# Living Marine to Receive Medal of Honor



## TH15 (Jul 20, 2011)

A Marine who repeatedly braved enemy fire in eastern Afghanistan attempting to find and save fellow members of his embedded training team will receive the Medal of Honor, Marine Corps Times has confirmed.

Dakota Meyer was contacted by President Obama on Monday, according to sources with knowledge of the award. He will be the first living Marine recipient of the nation’s highest award for valor since now-retired Sgt. Maj. Allan Kellogg received the medal for actions 41 years ago in Vietnam.
Only two living recipients — both soldiers — have received the award for actions in Iraq and Afghanistan: Staff Sgt. Salvatore Giunta and Sgt. 1st Class Leroy Petry. Cpl. Jason Dunham is the only Marine to receive the medal for current conflicts, and he received it posthumously after throwing himself on a grenade in Husaybah, Iraq, in 2004 to save the lives of fellow Marines.
It’s unclear when Meyer, a scout sniper, will receive the medal. Officials at the White House and Marine Corps headquarters declined to comment.

The news was first reported Tuesday night on the website of Leatherneck, a publication produced by the Marine Corps Association. Marine Corps Times reported exclusively Nov. 8 that the Corps had nominated Meyer for the award.

Meyer, who left active-duty service in June 2010 as a corporal, will be honored for his actions Sept. 8, 2009. He charged into a kill zone on foot and alone to find three missing Marines and a Navy corpsman, who had been pinned down under intense enemy fire in Ganjgal, a remote village near the Pakistan border in violent Kunar province.

Already wounded by shrapnel, Meyer found them dead and stripped of their gear and weapons, and helped carry them from the kill zone, according to military documents obtained by Marine Corps Times.

Meyer — who now lives in Austin, Texas — could not immediately be reached for comment Tuesday night. In interviews with Marine Corps Times in November, he said he felt “like the furthest thing from a hero” because he did not find his fellow Marines alive.

“Whatever comes out of it, it’s for those guys,” he said at the time. “I feel like I let my guys down because I didn’t bring them home alive.”

Full Article:
http://www.militarytimes.com/news/2011/07/marine-dakota-meyer-medal-of-honor-071911w/

Awesome.


----------



## Dame (Jul 20, 2011)

BZ Marine. You still brought them home.

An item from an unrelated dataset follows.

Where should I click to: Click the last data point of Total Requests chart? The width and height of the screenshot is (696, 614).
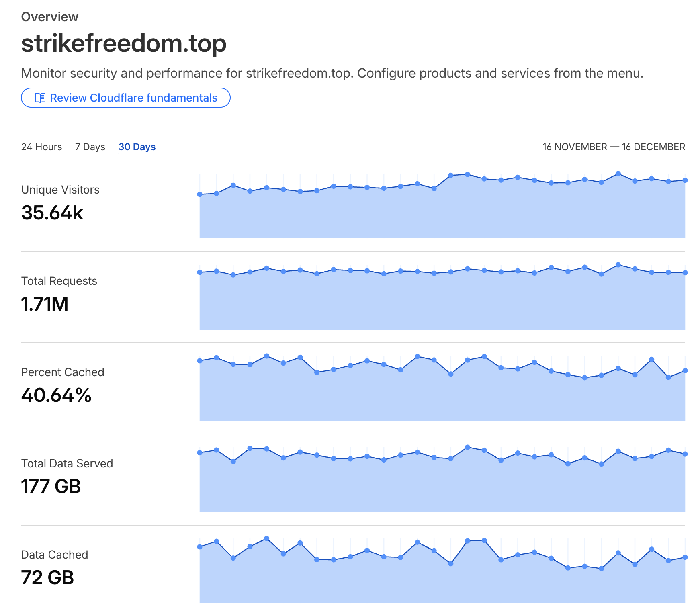pos(685,273)
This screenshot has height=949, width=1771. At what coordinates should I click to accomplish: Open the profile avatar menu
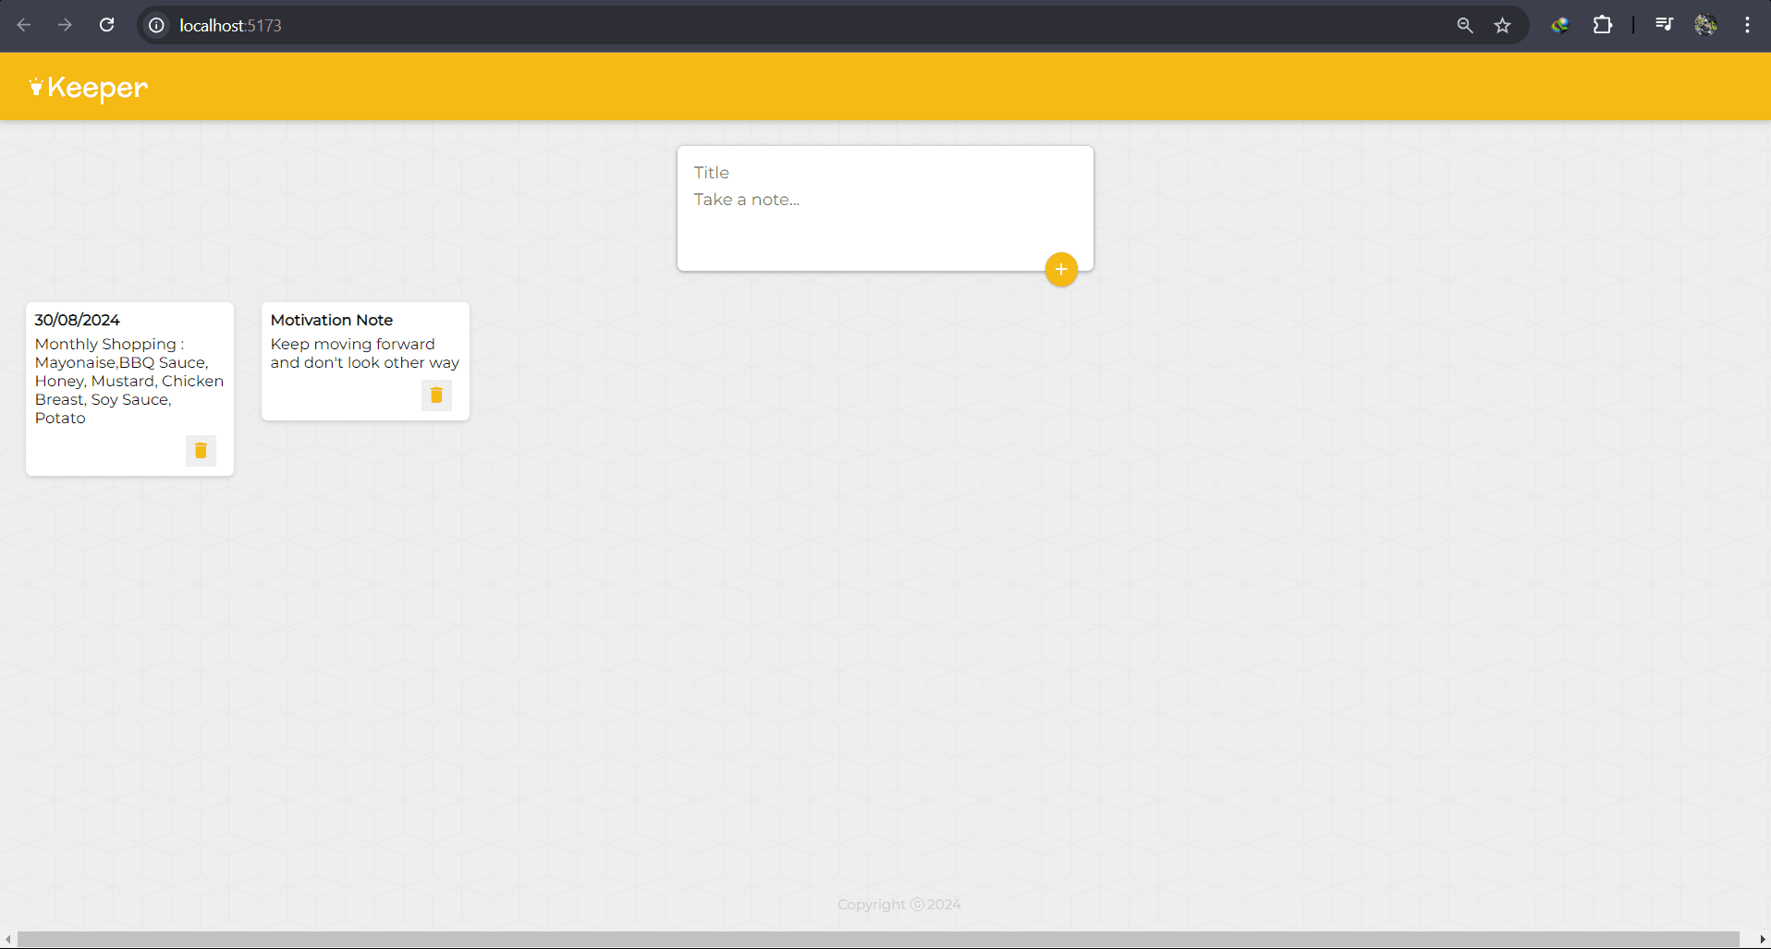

Thank you.


----------



## x SF med (Jul 20, 2011)

Good job Marine.


----------



## Viper1 (Jul 20, 2011)

Well done Marine


----------



## LibraryLady (Jul 20, 2011)

Thanks, Marine.

LL


----------



## moobob (Jul 20, 2011)

I'm glad he's getting the MOH. A friend of mine was deployed with him and told me his story over a year ago, not thinking he would ever actually get the MOH due to the fact no living person had received one for OEF yet.


----------



## Chopstick (Jul 20, 2011)

Well deserved.  Thank you, Marine.


----------



## Teufel (Jul 20, 2011)

About damn time!  Semper Fi!


----------



## pardus (Jul 21, 2011)

Well done Marine.


----------



## SkrewzLoose (Jul 22, 2011)

Hooyah Marine.  Well done.


----------



## is friday (Jul 23, 2011)

Semper Fi!


----------



## Diamondback 2/2 (Jul 23, 2011)

Teufel said:


> About damn time! Semper Fi!



I am still wondering why USMC First Sgt. Brad Kasal did not receive the MOH, not that he is the only Marine I think did some MOH shit, you guys have more than a few that could wear that medal. But First Sgt Kasal would have been my first pick for a MOH and that was 7 years ago now.


----------



## 104TN (Jul 23, 2011)

TH15 said:


> “Whatever comes out of it, it’s for those guys,” he said at the time. “I feel like I let my guys down because I didn’t bring them home alive.”



Wow. That is some humbling sh*t.

BZ Marine.


----------



## TLDR20 (Nov 30, 2011)

Let's keep stuff about SGT Meyers problems with BAE in the other thread.


----------



## dknob (Nov 30, 2011)

Rafael Peralta should have gotten the MOH - but he got the Navy Cross instead for rolling over on a grenade.

http://en.wikipedia.org/wiki/Rafael_Peralta


----------